• SUPPLIED PASSAGE:

Lullubi. This state union was formed in the 23rd century BC. It was located south of Lake Urmia and west of historical Aratta. Satuni (2230-2200 BC), Immashgun (2200-2170 BC) and Anubanini (2170-2150 BC) are known to have been rulers here. King Anubanini was the most famous. This is clear from his “Stone column” monument: “[An]nubanini, mighty king, king of Lulubum, had an image of himself and an image of the goddess Ishtar (goddess of prosperity and love – K. S. note) placed on Mount Batir”. In Anubanini’s time, the boundaries of his domain covered the middle course of the River Diyala in the south and Lake Urmia in the north. The Lullubi state union collapsed in the 2nd millennium BC.
Kuti. The state was formed in the 2nd half of the 3rd millennium BC, west and southwest of Lake Urmia. Of great interest is the history of the struggle between the Kuti and Akkad (a city-state in Mesopotamia, 24th-22nd centuries BC) and of the Kuti’s accession to power there. The supreme judge of the Kuti, Enridavazir, seized the kingdom of Akkad in 2200 BC and adopted the title of king. Although the Akkadians regained power, this did not last long; the Kuti took over again and this time they held on for up to 70 years. The last Kuti ruler, Tirikan, was defeated in 2109 BC, after 40 days in power and this brought an end to Kuti rule in Akkad. The Kuti who returned were oppressed by the Lullus. The fall of the Lullubi and Kuti state unions brought single political unions to an end.
The shaking of the rule of Aratta, Lullubi and Kuti, who had been the earliest to embark upon political organization, caused other ethnic groups that were part of these unions to become more active. The Turukki and Su detached themselves from the unions. In order to eliminate the threat of the Turukki, Assyria (a state in the land of present-day Iraq, 2nd millennium BC – 605 BC) organized military campaigns. The Turukki acted in union with the Lullubi, Kuti and other tribes. This union undermined Assyrian power. Babylon (a state in southern Mesopotamia, early 2nd millennium BC – 539 BC) began to rise in significance. The famous Babylon ruler Hammurapi (1792-1750 BC) organized a march against these tribes.
As Assyria regained strength under King Adadnerari I (1307-1275 BC), its policy of occupation also expanded. Cuneiform sources particularly refer to this: of the Assyrian rulers, Salmanasar I (1274-1245 BC), Tukulti–Ninurta I (1244–1208 BC) and others continued this process. During the struggle against Assyria, new political unions began to form, centralising in the state of Manna.
The state of Manna
This state was located on the lands between the upper courses of the rivers Diyala and Little Zab in the south, the Caspian Sea in the east, the River Araz in the north and Lake Urmia in the West.
Its capital was the city of Izirtu (Zirta; its remains are on Kaplantu hill near Zawiyah).
Its known rulers are Udaki (820s BC), Iranzu (740-719 BC), Aza (718-716 BC), Ullusu (716-680 BC), Ahsheri (680-650 BC) and Ualli (650-630).
Zamua, Nikdiara’s “country”, Allabria, Karalla, Gilzan and other small political structures appeared in southern Azerbaijan. The kingdom of Manna strengthened towards the middle of the 9th century BC.

[Item-finding records]
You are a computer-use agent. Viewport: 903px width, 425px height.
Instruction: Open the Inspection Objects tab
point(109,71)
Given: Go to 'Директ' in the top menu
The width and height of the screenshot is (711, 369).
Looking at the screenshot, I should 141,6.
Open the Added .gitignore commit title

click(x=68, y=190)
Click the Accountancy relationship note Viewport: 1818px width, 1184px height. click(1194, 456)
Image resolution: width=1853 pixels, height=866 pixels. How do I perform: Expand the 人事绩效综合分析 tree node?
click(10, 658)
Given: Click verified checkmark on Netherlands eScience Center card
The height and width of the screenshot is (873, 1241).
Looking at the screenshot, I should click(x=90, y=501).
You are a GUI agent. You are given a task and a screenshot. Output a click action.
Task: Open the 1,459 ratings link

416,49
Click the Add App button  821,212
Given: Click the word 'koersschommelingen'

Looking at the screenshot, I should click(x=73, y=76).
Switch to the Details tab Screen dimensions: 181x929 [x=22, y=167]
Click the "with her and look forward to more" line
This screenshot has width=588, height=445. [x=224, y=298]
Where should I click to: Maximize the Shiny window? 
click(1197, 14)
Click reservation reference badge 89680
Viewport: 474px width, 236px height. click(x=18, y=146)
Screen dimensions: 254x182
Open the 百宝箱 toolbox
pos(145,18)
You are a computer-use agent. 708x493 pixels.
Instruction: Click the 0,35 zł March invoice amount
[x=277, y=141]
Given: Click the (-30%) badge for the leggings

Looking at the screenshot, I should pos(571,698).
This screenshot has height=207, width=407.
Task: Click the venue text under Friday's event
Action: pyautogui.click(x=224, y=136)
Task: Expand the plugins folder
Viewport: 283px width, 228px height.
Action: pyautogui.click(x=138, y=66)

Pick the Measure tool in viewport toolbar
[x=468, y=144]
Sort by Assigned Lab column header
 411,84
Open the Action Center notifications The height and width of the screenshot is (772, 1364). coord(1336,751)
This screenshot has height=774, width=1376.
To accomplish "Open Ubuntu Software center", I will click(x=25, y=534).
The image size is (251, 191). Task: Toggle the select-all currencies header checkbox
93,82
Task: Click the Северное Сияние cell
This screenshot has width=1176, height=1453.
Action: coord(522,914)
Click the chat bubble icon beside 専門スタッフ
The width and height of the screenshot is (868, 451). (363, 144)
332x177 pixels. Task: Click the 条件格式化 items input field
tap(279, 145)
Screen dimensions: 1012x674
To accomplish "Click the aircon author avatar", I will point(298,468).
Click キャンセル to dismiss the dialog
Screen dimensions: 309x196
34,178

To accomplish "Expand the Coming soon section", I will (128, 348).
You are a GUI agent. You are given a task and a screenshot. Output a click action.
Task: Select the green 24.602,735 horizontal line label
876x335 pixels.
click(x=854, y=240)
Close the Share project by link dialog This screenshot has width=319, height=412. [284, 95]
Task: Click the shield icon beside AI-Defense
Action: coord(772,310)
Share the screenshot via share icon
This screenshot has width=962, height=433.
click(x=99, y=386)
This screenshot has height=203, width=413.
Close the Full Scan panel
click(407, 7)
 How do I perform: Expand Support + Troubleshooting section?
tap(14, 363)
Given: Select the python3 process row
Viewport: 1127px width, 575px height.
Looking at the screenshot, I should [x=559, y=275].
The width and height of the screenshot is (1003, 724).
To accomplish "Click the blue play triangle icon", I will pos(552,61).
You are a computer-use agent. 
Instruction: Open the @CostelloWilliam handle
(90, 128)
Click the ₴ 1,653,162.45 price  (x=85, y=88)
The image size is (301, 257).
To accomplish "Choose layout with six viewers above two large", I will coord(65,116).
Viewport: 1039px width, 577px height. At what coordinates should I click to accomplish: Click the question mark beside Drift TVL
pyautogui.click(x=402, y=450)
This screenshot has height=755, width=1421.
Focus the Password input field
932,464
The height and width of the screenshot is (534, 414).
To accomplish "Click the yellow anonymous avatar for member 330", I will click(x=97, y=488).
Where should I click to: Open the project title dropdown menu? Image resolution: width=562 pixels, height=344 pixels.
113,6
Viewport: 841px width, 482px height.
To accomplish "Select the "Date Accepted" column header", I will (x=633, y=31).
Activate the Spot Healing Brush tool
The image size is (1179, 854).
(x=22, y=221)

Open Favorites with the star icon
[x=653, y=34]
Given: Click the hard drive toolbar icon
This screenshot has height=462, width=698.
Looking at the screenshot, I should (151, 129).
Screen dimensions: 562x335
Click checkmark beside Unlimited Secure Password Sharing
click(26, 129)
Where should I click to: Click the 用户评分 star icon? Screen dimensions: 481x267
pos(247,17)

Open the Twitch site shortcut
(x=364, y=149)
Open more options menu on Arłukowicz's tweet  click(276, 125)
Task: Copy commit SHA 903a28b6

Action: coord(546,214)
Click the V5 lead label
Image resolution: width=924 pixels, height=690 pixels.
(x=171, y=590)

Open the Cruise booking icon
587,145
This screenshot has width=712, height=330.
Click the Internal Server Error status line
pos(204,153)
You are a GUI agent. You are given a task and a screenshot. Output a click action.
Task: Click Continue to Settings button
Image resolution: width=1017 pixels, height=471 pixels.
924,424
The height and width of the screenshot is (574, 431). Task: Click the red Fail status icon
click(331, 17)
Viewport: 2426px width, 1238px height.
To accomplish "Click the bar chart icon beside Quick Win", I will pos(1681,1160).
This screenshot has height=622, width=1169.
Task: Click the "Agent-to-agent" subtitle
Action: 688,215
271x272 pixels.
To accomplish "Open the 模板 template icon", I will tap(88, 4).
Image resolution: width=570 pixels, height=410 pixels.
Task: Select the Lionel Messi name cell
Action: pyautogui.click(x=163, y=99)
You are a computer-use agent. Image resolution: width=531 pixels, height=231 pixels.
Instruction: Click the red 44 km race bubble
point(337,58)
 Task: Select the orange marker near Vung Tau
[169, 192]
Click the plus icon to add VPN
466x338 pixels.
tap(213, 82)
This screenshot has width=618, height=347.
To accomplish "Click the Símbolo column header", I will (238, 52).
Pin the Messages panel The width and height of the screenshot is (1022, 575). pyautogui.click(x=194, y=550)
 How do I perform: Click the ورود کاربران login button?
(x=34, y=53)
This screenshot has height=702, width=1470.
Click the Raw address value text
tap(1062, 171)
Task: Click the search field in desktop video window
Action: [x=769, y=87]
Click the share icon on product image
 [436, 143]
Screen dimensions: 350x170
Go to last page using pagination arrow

• EXERCISE AIM: According to the passage about early states around Lake Urmia, who seized the kingdom of Akkad in 2200 BC and took the title of king?

• RESULT FOR THIS EXERCISE: Enridavazir, the supreme judge of the Kuti.